I had this little promise with myself going, where I told myself that I wouldn’t post here again about knitting stuf until I did some critque kind of post. So here it is. Critique requires an active enguagement with other work, if not dirrectly in the piece, then as a secondary effect of interaccting with other work and ideas. I’ve become woefully bad at this in the past few months, and I suppose that’s why I haven’t been writing. I’m going to make a mental note to fix this. Being a bad citizen of this owrld, I haven’t read Harry Potter, not any of them, so that might be a project to embark upon in the near future, and I have all of them with me, so now is as good a time as any.
I have been watching television a bit more than usual which I suppose doesn’t say very much given that I go months without watching even a spec. Now I’m not turnning into a mindless numb, but I’ve found, TV, is helpful in the persuit of knitting. I think I’ve gotten so used to knitting as a background feature to the rest of my life: durring meetings, while reading, while waiting, while riding in the car, while listening to lectures, etc. that I have a hard time devoting all of my concentration to a knitting project, so now, when I don’t have to concentrate on other things, if I’m just knitting I get antsy. So there I am.
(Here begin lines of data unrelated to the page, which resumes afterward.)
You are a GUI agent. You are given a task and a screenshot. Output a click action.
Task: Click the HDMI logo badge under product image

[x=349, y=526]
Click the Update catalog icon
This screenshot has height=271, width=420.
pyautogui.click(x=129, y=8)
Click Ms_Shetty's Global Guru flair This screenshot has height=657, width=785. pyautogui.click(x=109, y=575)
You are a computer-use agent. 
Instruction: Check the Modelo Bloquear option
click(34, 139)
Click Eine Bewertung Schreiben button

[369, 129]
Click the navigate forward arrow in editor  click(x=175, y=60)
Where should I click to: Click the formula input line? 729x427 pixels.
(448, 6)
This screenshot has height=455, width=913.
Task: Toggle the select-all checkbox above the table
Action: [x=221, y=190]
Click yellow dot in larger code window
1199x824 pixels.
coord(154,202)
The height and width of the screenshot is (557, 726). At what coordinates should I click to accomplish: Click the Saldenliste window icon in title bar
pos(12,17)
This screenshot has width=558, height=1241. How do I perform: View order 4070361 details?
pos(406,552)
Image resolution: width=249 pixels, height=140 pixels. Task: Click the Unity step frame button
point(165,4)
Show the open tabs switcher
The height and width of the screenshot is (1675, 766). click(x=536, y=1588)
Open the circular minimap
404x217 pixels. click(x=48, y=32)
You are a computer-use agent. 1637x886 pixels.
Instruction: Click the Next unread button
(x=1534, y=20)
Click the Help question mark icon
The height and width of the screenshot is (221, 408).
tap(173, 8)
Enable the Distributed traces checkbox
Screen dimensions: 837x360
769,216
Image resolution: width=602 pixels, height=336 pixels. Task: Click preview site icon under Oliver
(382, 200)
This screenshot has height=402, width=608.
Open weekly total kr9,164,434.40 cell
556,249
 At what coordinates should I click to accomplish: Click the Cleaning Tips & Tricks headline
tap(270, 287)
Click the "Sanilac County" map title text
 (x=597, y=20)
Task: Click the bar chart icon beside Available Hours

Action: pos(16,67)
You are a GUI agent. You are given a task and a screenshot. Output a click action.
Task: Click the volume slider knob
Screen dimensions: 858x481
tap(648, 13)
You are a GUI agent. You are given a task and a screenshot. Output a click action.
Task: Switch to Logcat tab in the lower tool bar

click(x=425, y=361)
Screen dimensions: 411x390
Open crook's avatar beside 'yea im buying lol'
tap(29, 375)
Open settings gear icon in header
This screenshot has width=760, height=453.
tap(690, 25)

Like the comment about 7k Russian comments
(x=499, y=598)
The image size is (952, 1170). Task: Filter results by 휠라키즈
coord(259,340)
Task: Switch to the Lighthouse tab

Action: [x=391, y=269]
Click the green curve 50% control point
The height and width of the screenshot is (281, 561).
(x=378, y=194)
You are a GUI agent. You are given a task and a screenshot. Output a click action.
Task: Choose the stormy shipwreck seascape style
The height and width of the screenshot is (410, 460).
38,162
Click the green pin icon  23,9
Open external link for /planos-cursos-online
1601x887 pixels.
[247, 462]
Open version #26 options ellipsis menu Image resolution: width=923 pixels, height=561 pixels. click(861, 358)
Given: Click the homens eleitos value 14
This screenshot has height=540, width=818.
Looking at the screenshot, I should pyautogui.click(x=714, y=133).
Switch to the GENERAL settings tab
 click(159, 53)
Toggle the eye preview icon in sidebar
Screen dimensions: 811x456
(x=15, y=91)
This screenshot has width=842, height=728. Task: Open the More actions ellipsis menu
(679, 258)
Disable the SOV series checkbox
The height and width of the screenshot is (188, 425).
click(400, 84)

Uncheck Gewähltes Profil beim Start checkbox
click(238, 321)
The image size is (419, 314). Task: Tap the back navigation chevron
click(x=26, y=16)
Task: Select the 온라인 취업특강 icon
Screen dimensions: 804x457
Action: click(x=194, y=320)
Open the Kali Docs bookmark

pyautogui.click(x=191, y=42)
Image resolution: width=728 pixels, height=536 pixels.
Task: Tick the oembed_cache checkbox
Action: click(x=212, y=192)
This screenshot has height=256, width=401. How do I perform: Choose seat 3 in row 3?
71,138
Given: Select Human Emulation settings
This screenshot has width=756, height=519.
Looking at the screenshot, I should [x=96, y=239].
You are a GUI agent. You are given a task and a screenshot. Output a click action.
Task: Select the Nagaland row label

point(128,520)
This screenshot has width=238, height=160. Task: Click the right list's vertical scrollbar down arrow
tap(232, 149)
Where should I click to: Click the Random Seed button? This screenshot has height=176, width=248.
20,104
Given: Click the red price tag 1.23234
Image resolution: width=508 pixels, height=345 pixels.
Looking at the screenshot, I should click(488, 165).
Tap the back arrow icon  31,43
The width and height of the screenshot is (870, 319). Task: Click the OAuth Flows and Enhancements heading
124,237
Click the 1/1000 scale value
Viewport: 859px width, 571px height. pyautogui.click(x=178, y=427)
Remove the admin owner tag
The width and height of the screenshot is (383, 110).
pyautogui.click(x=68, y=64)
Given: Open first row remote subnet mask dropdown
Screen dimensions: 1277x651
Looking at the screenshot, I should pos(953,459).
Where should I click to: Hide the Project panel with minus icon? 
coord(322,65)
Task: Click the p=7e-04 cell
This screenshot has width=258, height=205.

I’ve been watching a lot of Farscape. Seems’ the internet connection where I reside now, has a Usenet sever that carries binaries. Which I think is mostly responsible for the fact that out of 140 gigs of storage avilable (40 from the ipod, and 100 on this powerbook) I have about 10 free at the moment. I might be able to eeke out another one or two out of the ipod, but needless to say, I need more stoarge. Firewire drives, here I come.
But about the televison. Here’s what I’ve been watching: Farscape seasons 1 and 3 (coincidence, haven’t found any season 2 yet, and wouldn’t have space for it if I could). Stargate (both series, I’m almost compleatly up to date, having seen all of Atlantis, and all but a very few SG1), and I’ve been rounding out my Babylon 5 collection, because I feel I’ve been remis.
On my list of things to get: There was a spell of really good episodes of B5 in the middle of the third season, and I’d like to have those. I also want to get Firfely, because those episodes are the kind of thing that I’d really like to have in my collection (but I have friends who have the DVDs and given my lack of hard drive space, that puts that on hold for a while. And so that’s that.
As I watch more Farscape, I find it reminds me a lot of Firefly. They both adopt a “wild” view of space, that is where governments don’t or can’t extend control over interseteller territory for the most part, and starships with a reasonable sized cast operate. Also I think there’s a definate similarity between Malcom Renolds and John Crition. They’re both spunky leaders who don’t dake themselves terribly seriously, and I find that to be an attractive characteristic in TeeVee science fiction. I’m not sure that I like it as much when it’s written, but that’s just me.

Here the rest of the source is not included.